Station study gets funding
THE Tarraleah Power Station is a step closer to a half-billion dollar overhaul after a $5 million feasibility study into the project was announced by the state and federal governments last week.
Federal Energy Minister Josh Frydenberg, state counterpart Guy Barnett and Hydro Tasmania announced the funding, saying the development could double the site’s energy and create hundreds of jobs in the Derwent Valley during construction.
The Australian Renewable Energy Agency and Hydro will each contribute $2.5 million to the study, which will follow an already completed “pre-feasibility study”.
“The power station is a critical part of the state’s hydropower system and we need to ensure it meets the future needs of the electricity market,” Mr Barnett said.

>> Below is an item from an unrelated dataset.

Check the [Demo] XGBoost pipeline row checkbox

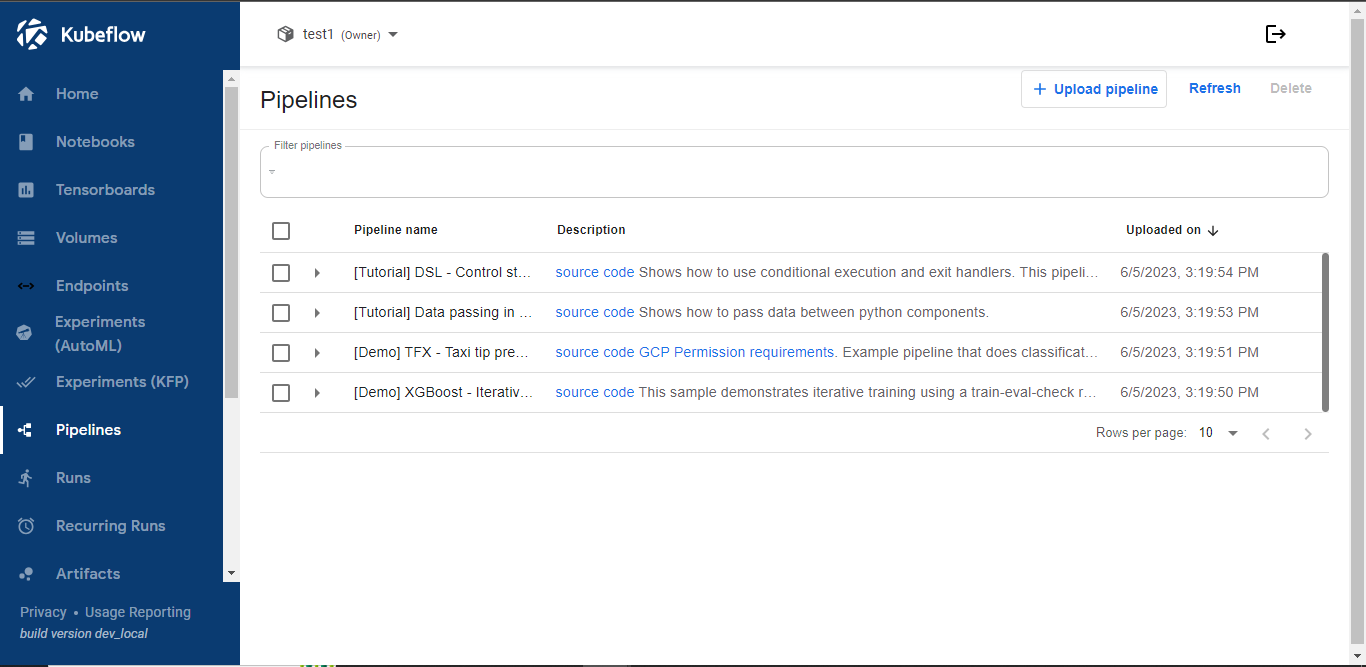point(280,392)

Mr Frydenberg said the Turnbull Government was committed to securing Tasmania’s energy supply and feasibility studies helped to investigate future development opportunities.
“The potential redevelopment of the Tarraleah Power Station builds on the identification of 14 high-potential pumped hydro energy storage sites across Tasmania, which early modelling shows, if developed, would create up to $5 billion of investment and around 3000 regional jobs,” he said.

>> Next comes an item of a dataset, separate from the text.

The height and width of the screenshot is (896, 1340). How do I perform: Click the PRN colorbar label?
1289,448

The proposal would more than double the scheme’s capacity from 104 megawatts to 220MW, contributing to the overall boost of 2500MW planned for Tasmania under the Battery of the Nation project.

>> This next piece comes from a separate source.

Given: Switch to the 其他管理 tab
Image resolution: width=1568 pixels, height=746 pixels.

The feasibility study into the redevelopment of the site, which will also consider replacing the station, is expected to take 18 months with the construction phase set to take three years.
The station would be converted from base load to flex- ible operation, boosting output as it is needed in times of high demand. Hundreds of engineering and construction jobs in the Derwent Valley and South are being promised if the project goes ahead.
Mr Barnett said the redevelopment of Tarraleah further supported the need for increased interconnection with the mainland.
“This takes our heritage hydro assets and propels them into the next generation which is in line with the Battery of the Nation — pumped hydro development opportunities for our state.”
The Central Highlands scheme was commissioned in the 1930s and produces 630 gigawatt hours of energy annually — 6.5 per cent of Hydro’s total production.
The 14 pumped hydro storage options, with up to 4800MW of capacity, will be narrowed down to 2500MW while the case for a second interconnector across Bass Strait continues to be pushed.